Spazioprever lezioni in rete - I.I.S. "A. Prever" Pinerolo
(p.370)
La poesia viene scritta il 23 dicembre 1915, su Cima Quattro, in piena Prima guerra mondiale. Raffigura la “conversione” pacifista di Ungaretti. Partito con le peggiori intenzioni futuriste, soldato di leva volontaria (credeva infatti che la guerra rappresentasse l’unica condizione per purificare il mondo da quanto era vecchio e noioso, inutile e sorpassato), Ungaretti deve ricredersi in breve tempo. La guerra è sangue, dolore, morte e sofferenza, un evento incomprensibile, nel quale la morte non ha mai un vero perché.
In una notte di plenilunio, l’autore deve vegliare il cadavere di un commilitone morto, forse colpito da una scheggia di granata. Questo contatto con il nulla risveglia in lui la voglia di vivere, il bisogno di amore, il senso di fraternità nella sofferenza, la certezza che la precarietà è la condizione biologica fondativa dell’essere umano.

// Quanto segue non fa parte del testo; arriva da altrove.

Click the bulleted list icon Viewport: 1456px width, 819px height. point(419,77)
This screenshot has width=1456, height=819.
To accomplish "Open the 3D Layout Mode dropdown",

La sintassi fa massiccio ricorso ai participi passati (buttato, massacrato, digrnignata, volta, penetrata, attaccato): sono verbi con valore aggettivale e sostantivale che permettono al poeta la massima economia di termini, un concentrato di riflessione e di silenzio esaltato dal verso libero della struttura metrica.
Ungaretti passa la notte accanto ad un compagno di armi, morto da poco. Non è stato ucciso: è stato massacrato, non si sa da che cosa, ha la bocca contratta a causa del dolore atroce che l’ha afflitto sino al momento del trapasso. Essa è spalancata al chiaro di luna che splende sul campo di battaglia, il cadavere ha ormai le mani ormai bluastre per il rigor mortis. Questa congestione è penetrata per simpatia (ovvero per trasmissione, per comunicazione non verbale) nelle viscere del poeta e lo ha costretto a guardare la vita in faccia, per quel cumulo di dolore che è (vedasi di nuovo la concezione del mondo di Leopardi). Egli non può resistere alla morte in altro modo se non scrivendo lettere piene di amore, che esprimano, in modo silenzioso e intimo, il suo rinnovato, fortissimo, attaccamento alla vita.
La vita è il valore più effimero quando si è in guerra: come già ricordava Remarque nel romanzo Niente di nuovo sul fronte occidentale e come Ungaretti ribadirà nella poesia Soldati, la morte è l’unica certezza di chi esiste (esiste, quindi non vive) come se fosse una foglia d’albero che, sul ramo, attende il vento d’autunno che lo farà cadere. Può capitare oggi, stasera, domani, fra una settimana…
La sospensione dell’esistenza è l’unica certezza che rimane prima di affrontare la battaglia e il suo carico di morte.